* [WRITTEN PROBLEM]:
Reproduce each line of the entries below verbatim, omitting the pictures from your answer.
* start TASK INPUT *
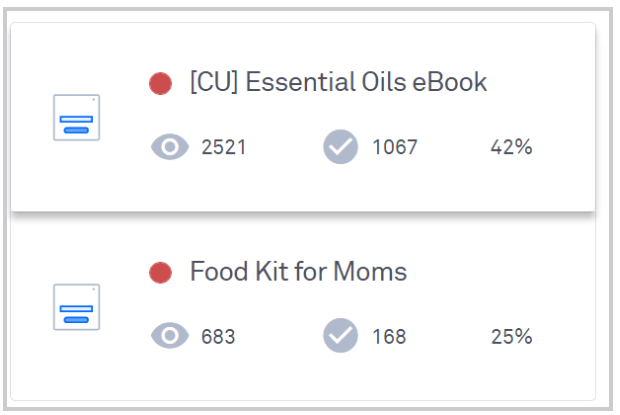Click the 1067 conversions count

(x=395, y=147)

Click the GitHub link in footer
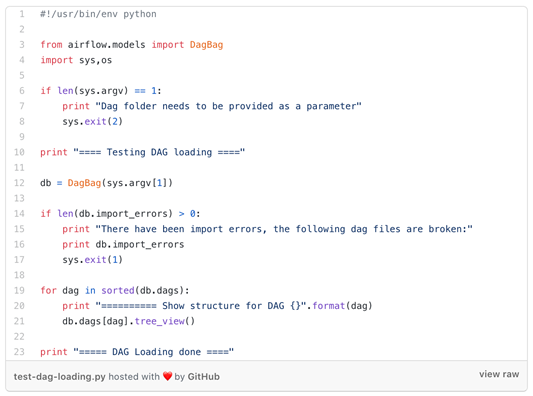pyautogui.click(x=203, y=377)
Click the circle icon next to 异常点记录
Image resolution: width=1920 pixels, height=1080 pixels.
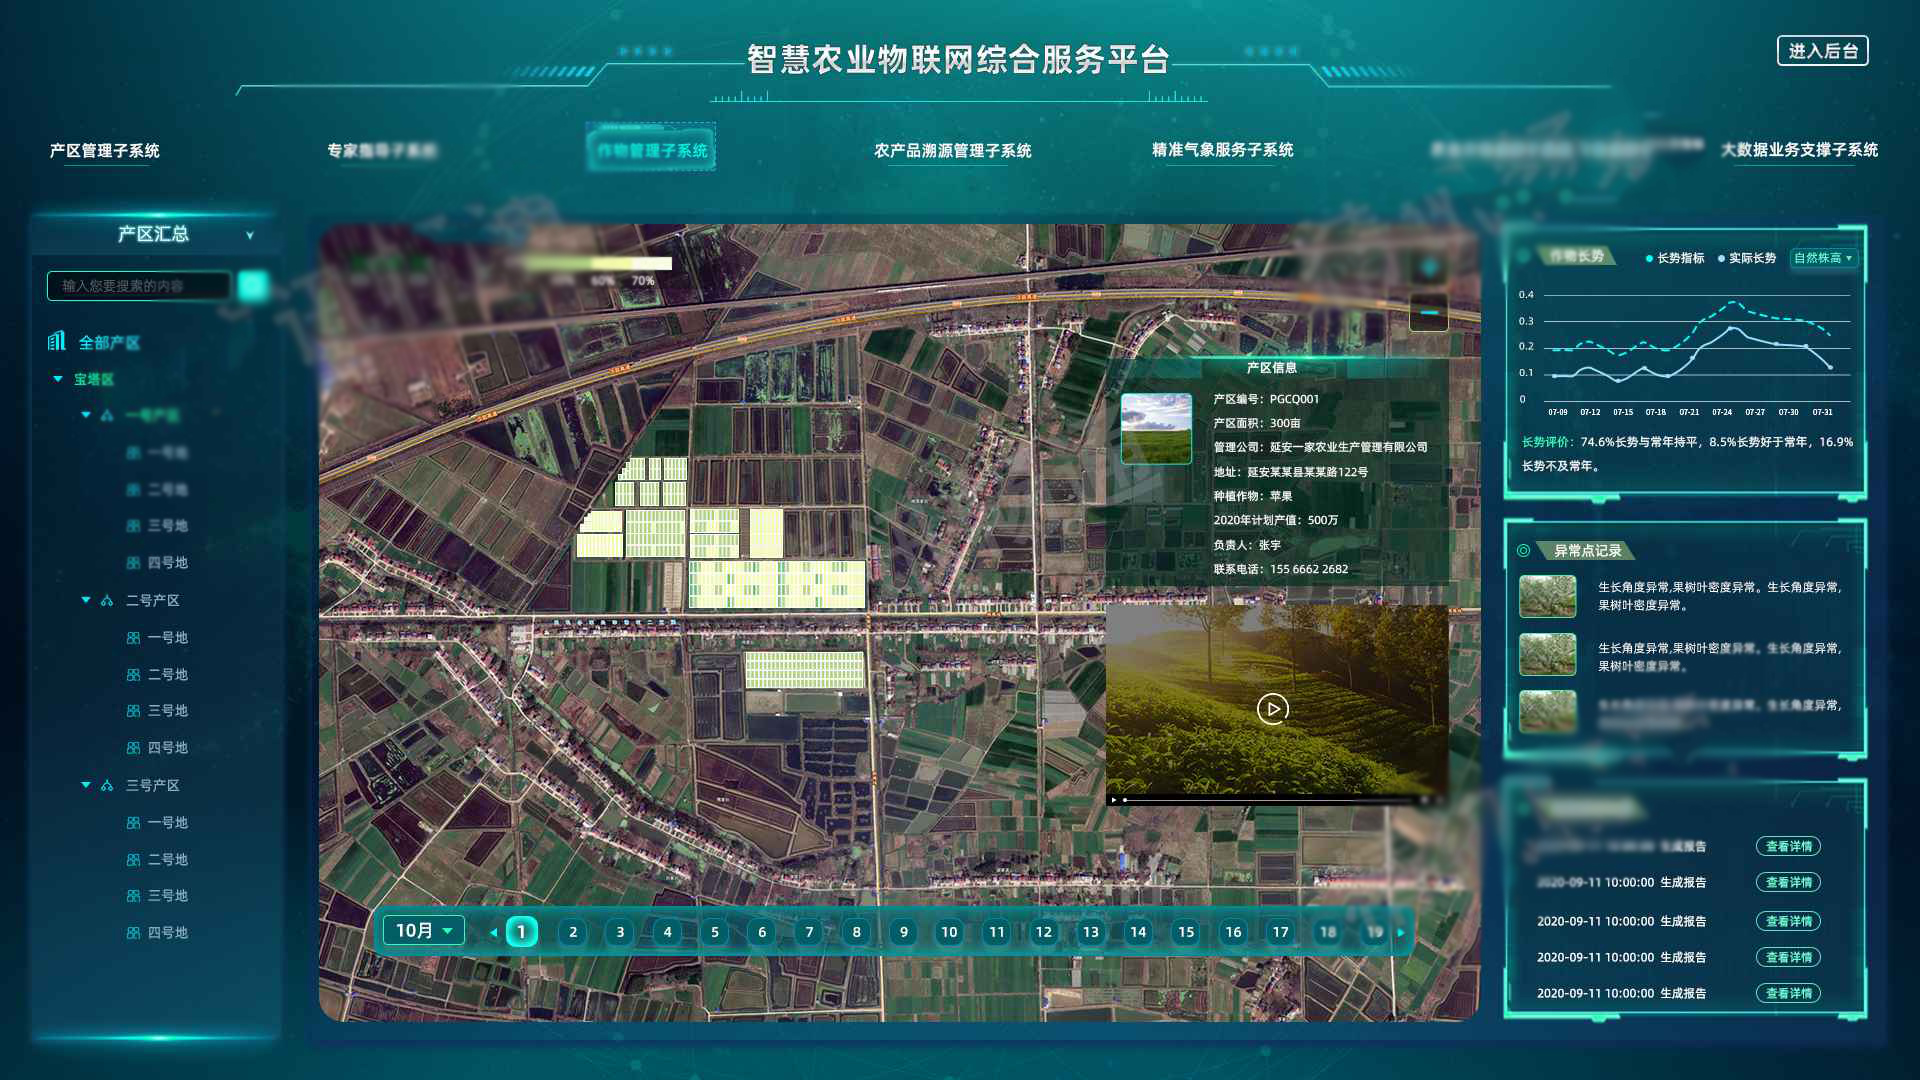(1523, 551)
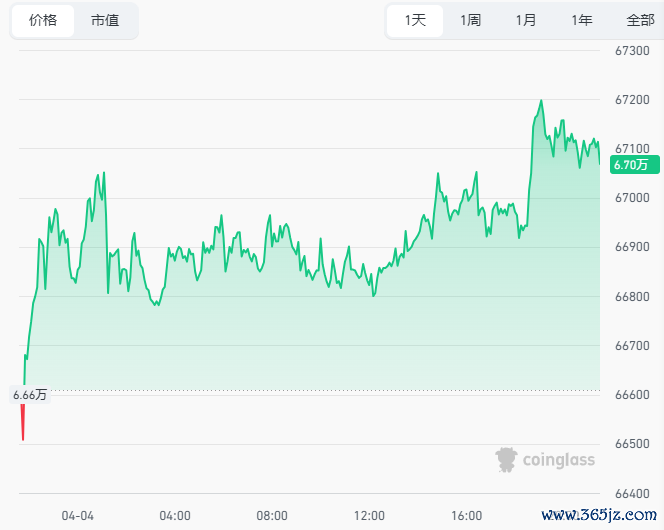Click the 04-04 date axis label
The height and width of the screenshot is (530, 664).
(77, 516)
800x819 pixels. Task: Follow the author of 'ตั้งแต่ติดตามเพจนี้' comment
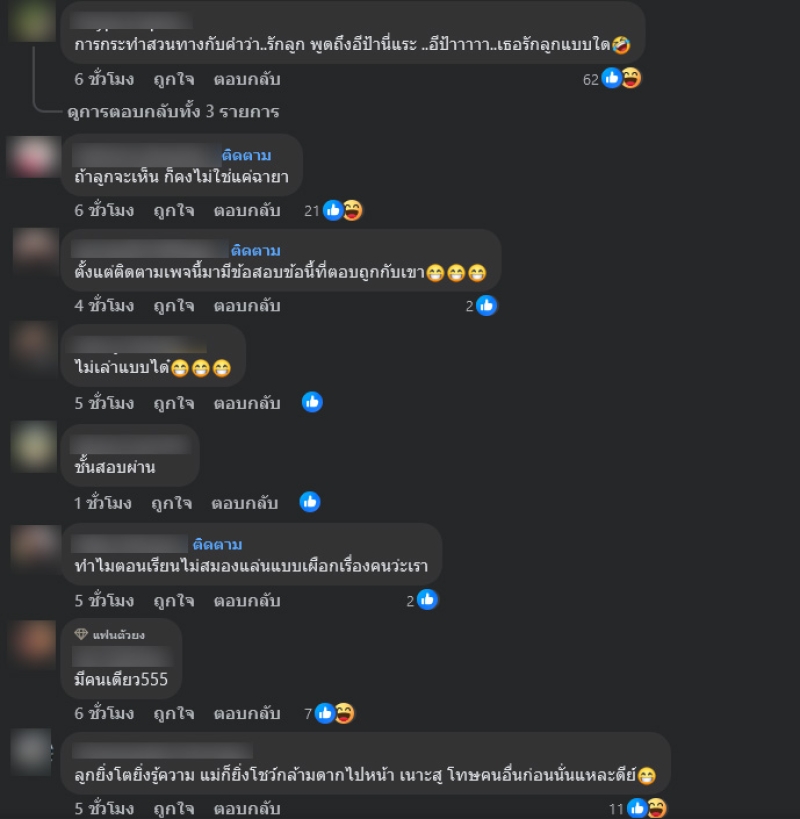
* end TASK INPUT *
* [ANSWER FOR THE TASK]:
Click the 1067 conversions count

(x=395, y=147)

Click the GitHub link in footer
pyautogui.click(x=203, y=377)
Click the circle icon next to 异常点记录
Image resolution: width=1920 pixels, height=1080 pixels.
(1523, 551)
Click the 04-04 date axis label
The height and width of the screenshot is (530, 664).
(77, 516)
800x819 pixels. Task: Follow the author of 'ตั้งแต่ติดตามเพจนี้' comment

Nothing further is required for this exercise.